TransUnion Patients experienced 13 pct growth in deductibles and OOP costs June 2016Health care payment responsibility continues to shift from employers to employee-patients, More of those patients are morphing into financially burdened health consumers, according to TransUnion, the credit agency and financial risk information company, in the TransUnion Healthcare Report published in June 2016.

Patients saw a 13% increase in their health insurance deductible and out-of-pocket (OOP) maximum costs between 2014 and 2015. At the same time, the average base salary in the U.S. grew 3% in 2015, SHRM estimated. Thus, deductibles and OOP costs grew for consumers more than 4 times faster than the average base salary from 2014 to 2015. 

In 2015, medical procedures with the highest out-of-pocket costs were:

  • Dermatology, $2,451
  • Orthopedic surgery, $2,405
  • General surgery, $2,264
  • Psychiatry and neurology, $2,198
  • Plastic surgery, $2,195
  • Cardiology, $2,020.

These out-of-pockets caused one-half of patients in the first quarter of 2016 to owe more than $1,000 to health care providers. 77% of patients owed over $500 to their providers in Q1-16.

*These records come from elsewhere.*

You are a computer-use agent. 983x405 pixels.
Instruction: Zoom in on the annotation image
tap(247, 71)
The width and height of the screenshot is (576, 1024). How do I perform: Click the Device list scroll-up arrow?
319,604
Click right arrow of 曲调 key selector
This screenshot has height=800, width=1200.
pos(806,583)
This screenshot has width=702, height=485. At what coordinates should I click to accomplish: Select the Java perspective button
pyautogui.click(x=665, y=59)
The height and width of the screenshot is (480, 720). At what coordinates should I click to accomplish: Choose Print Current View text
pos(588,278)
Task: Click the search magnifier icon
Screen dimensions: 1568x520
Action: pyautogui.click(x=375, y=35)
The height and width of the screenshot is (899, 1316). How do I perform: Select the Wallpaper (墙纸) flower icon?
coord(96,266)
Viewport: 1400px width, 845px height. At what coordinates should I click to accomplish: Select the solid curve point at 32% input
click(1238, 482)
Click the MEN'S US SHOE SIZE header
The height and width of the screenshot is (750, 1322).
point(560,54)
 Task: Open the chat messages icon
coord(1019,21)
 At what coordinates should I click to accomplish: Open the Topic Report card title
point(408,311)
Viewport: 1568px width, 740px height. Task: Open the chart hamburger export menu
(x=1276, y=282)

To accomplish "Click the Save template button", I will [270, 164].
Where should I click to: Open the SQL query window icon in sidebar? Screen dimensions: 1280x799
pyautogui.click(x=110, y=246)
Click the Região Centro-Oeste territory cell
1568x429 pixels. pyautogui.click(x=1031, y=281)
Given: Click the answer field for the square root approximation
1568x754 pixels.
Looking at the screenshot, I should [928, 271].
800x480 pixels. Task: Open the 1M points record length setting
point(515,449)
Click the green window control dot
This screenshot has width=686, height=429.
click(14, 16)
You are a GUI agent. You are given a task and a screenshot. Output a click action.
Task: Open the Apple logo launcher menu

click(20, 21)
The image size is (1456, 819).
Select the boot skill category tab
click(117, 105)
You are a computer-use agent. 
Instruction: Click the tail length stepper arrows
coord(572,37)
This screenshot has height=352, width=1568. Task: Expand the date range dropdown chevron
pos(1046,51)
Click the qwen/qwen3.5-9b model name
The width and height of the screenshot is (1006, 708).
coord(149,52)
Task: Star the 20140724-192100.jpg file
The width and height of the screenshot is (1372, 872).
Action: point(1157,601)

Health Populi’s Hot Points: It’s noteworthy that TransUnion’s website positions the company’s mission, “to help people everywhere access the opportunities that lead to a higher quality of life.”

Financial un-wellness can lead to stress that compromises health and that quality of life, along with poor fiscal outcomes for health care providers whose CFOs are challenged with growing patient receivables and bad debt burdens.

The TransUnion survey demonstrates the opportunity for better service design and financial literacy programs that feature consumer-friendly bills, education programs on health costs and payments based on a person’s own health plan’s intricacies, and financial payback programs that suit a family’s budget. Check out the Healthcare Financial Management friendly billing project, along with Mad*Pow’s “A Bill You Can Understand” design project.

Furthermore, for employees who have the opportunity to contribute to a health savings account, effective communications should inform people of the triple-tax advantaged nature of the HSA — allowing people to invest pre-tax dollars, grow the dollars without being taxed, and withdraw the monies without a tax. Most consumers with an HSA investment opportunity still do not understand the benefit of that benefit.